The list below includes the types of processes we will use to make decisions about our budget and where we will focus initially. To do this, HEAL Act staff are partnering with our Office of Policy, Planning, and Evaluation to identify if a proposed program or policy will create environmental benefits or harms. We will continue to update this list over time.  

  • Agency request legislation 
  • Decision packages 
  • Fiscal notes during legislative session 

Learn more about the state's budget cycle and process (PDF)

Additionally, we are able to direct resources through “pass-through” funding from the legislature and awarding DOH-administered grants to community partners. To the best of our ability, we will work to bring environmental justice principles into decisions around how and who to direct funding to. We’ve identified the following programs and grants from the previous budget cycle: 

  • Local Health Jurisdiction Air quality 
  • Climate Commitment Act Expenditures Tracking 
  • Clean Energy Permitting 
  • Climate Health Adaption Initiative 
  • Local Government Climate Planning 
  • Climate Plus Grants for Schools 
  • Climate Change Response Strategy 
  • Cosmetic Product Chemicals 
  • Healthy Environment for All (HEAL) Act Democratic Processes 
  • HEAL Act Implementation 
  • Climate Commitment Act Implementation 
  • Environmental Health Disparities Map Capacity Grants 
  • Climate Impact Worker Safety 
  • Participatory Budget Grant Program 
  • Private Detention Facilities 
  • Per- and Polyfluoroalkyl Substances (PFAS) Chemicals 
  • Sewage Treatment Solutions Study 
  • Wildland Fire Safety 
  • Drinking Water State Revolving Fund (DWSRF) Set Asides Allotment Increase 
  • Options for Tainted Drinking Water 

We will continue to review our overall agency budget and existing programs over the next few months. As we identify additional programs, we will update the list of covered programs. As we develop new processes and policies related to our budgeting and funding decisions, or update existing policies, we will assess how they align with the requirements of the HEAL Act. 

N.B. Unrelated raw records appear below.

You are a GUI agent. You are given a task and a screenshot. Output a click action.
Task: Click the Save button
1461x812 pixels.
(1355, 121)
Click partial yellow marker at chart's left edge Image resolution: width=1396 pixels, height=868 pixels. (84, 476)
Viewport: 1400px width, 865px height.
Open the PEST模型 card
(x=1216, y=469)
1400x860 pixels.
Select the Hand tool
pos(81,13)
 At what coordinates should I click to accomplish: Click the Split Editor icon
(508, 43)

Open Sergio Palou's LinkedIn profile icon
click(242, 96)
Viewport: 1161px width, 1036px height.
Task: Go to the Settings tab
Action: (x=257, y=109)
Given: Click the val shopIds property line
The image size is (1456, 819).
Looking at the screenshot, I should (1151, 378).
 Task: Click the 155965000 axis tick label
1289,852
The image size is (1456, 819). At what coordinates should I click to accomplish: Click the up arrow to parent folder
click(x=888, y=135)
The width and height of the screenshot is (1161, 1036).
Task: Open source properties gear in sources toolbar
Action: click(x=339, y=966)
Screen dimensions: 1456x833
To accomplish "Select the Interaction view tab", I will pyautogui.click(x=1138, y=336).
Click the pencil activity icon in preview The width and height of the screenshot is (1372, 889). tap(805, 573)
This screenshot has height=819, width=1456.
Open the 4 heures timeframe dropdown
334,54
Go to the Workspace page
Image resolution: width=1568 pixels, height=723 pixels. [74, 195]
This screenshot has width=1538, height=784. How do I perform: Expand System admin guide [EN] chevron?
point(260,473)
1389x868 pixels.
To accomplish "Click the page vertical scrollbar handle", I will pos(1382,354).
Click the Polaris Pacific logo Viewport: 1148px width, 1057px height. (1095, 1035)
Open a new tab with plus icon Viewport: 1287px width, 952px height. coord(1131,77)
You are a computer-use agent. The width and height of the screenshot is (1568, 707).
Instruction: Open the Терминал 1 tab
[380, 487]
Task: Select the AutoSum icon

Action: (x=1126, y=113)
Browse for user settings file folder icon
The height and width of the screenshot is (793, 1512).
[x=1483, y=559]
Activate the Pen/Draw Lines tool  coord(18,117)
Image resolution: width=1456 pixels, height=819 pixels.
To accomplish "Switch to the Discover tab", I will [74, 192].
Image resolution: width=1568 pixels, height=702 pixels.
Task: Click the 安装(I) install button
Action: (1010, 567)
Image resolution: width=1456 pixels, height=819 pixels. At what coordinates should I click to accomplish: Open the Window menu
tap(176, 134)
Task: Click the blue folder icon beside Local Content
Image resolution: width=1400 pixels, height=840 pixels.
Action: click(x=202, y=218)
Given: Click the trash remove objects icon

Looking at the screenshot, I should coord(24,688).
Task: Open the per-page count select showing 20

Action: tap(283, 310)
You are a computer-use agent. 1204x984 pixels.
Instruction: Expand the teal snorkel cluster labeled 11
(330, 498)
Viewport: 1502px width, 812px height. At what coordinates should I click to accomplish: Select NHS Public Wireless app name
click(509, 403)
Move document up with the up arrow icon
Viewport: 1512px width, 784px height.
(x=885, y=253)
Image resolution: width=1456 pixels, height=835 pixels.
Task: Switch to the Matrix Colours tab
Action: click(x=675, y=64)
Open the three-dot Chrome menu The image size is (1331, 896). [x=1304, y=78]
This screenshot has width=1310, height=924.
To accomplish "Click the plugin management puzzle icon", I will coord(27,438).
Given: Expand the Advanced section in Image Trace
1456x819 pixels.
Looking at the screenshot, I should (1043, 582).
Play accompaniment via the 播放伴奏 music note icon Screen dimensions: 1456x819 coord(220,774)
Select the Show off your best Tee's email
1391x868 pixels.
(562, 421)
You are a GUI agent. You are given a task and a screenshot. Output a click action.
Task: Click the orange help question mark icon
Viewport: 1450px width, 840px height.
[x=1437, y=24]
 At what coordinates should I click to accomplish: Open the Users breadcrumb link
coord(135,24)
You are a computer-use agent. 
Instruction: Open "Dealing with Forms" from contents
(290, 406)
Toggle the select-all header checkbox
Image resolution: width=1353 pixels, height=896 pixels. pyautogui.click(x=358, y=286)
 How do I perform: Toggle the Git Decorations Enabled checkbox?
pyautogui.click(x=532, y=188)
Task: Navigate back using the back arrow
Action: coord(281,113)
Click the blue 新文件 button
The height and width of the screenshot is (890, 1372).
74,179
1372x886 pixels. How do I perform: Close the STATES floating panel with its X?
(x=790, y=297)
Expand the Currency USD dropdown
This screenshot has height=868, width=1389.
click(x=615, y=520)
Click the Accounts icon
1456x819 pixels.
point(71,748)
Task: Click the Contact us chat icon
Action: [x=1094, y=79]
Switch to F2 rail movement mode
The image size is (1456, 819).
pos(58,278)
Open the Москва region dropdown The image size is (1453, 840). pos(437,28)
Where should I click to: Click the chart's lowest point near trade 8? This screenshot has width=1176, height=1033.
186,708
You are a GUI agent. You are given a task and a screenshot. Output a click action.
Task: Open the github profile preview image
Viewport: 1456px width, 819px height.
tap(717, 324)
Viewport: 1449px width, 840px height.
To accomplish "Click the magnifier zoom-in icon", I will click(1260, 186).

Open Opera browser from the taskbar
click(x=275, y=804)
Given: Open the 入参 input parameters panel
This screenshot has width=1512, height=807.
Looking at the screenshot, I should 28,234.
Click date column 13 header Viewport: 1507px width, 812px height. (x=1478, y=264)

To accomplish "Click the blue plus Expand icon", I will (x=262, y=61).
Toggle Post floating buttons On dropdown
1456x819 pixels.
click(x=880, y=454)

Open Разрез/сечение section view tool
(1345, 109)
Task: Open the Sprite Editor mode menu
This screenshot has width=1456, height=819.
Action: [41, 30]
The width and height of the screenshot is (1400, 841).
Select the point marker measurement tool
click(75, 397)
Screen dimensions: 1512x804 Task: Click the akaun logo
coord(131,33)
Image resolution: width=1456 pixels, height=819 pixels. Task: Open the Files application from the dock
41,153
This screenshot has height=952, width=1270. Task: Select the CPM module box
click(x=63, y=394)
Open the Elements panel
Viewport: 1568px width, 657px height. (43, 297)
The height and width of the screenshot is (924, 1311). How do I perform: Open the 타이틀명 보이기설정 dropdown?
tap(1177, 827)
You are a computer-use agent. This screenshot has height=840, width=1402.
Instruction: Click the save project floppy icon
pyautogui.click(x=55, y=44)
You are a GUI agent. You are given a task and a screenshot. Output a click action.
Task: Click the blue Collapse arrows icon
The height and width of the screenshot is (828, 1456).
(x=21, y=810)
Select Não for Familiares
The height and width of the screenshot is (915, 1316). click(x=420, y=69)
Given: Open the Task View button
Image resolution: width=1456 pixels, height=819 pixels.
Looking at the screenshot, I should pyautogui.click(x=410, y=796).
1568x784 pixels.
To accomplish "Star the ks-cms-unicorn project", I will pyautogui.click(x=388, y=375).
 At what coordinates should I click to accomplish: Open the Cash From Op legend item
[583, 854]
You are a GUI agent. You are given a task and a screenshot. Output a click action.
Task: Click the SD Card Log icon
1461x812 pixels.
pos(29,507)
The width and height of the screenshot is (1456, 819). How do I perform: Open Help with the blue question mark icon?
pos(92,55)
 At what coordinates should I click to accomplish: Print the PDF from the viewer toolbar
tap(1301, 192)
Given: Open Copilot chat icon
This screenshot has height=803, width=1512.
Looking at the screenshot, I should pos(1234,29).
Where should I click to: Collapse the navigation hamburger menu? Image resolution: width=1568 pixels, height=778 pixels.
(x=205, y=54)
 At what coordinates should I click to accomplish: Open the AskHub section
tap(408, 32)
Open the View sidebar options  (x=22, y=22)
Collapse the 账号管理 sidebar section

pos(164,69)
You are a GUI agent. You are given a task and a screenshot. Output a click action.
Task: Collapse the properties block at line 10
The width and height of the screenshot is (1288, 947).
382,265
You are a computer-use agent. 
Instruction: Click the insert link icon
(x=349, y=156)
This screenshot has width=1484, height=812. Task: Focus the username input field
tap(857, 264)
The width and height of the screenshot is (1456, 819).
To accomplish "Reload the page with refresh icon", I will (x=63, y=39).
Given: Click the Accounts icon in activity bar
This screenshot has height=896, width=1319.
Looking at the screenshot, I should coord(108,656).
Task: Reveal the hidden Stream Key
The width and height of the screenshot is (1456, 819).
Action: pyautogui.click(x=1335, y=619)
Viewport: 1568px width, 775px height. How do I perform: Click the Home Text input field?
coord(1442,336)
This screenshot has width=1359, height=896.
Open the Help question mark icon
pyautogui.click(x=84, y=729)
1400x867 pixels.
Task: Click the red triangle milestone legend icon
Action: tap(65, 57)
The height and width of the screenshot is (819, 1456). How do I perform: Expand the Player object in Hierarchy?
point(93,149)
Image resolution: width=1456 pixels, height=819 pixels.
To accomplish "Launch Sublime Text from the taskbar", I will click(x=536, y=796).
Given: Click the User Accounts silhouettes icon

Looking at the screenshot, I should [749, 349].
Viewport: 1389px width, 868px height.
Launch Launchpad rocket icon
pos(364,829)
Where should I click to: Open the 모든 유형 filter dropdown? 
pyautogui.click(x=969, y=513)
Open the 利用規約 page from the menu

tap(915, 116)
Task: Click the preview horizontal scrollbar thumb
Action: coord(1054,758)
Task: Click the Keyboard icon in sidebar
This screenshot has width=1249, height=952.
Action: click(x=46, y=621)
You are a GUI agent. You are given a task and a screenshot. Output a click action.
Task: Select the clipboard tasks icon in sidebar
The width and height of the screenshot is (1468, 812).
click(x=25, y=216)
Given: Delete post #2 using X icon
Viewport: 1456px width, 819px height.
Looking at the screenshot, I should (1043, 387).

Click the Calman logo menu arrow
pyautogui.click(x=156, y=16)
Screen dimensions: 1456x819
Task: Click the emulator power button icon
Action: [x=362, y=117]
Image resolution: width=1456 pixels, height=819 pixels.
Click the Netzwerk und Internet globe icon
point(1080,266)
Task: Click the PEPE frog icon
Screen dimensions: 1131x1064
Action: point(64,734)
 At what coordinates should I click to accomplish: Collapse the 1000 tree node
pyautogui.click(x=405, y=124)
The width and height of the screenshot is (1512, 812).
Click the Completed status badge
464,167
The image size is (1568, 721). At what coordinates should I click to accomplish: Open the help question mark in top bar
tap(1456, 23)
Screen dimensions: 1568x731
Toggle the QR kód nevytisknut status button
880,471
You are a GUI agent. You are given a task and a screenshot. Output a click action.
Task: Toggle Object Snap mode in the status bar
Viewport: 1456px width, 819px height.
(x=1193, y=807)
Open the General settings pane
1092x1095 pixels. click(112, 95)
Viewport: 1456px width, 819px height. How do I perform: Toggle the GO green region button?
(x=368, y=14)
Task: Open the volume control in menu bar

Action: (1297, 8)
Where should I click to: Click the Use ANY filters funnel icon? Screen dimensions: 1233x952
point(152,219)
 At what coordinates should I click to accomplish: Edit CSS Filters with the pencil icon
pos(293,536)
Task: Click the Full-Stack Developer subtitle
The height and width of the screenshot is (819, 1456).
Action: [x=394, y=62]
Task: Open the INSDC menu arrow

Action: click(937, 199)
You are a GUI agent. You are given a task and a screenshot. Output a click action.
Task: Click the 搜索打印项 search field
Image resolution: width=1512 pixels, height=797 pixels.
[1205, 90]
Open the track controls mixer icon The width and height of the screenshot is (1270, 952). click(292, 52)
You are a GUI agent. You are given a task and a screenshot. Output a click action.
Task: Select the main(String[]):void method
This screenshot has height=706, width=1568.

Environmental Harms and Benefits 

The HEAL Act applies to programs that create environmental harms and benefits. To determine if a program is covered, we ask the following questions: 

  1. Does this action have the potential to impact individual or community exposure to toxic chemicals, pollutants, hazards, or other harms? (examples: Lead, wildfire smoke, PFAS, nitrates)
  2. Does this action have the potential to impact the built environment for individuals or communities? (examples: Internet access, transportation infrastructure, access to health services)
  3. Does this action have the potential to impact access to environmental resources or benefits for individuals or communities? (examples: Cultural resources, clean air or water, access to nature)  
  4. Does this action have any other foreseeable potential impacts to environmental health?
  5. Are there any other reasons not otherwise stated why this action may cause environmental harms or benefits, as defined under by Chapter 70A.02.010 RCW

If the answer is "Yes" to at least one of the questions listed above, then the program must follow the requirements of the HEAL Act.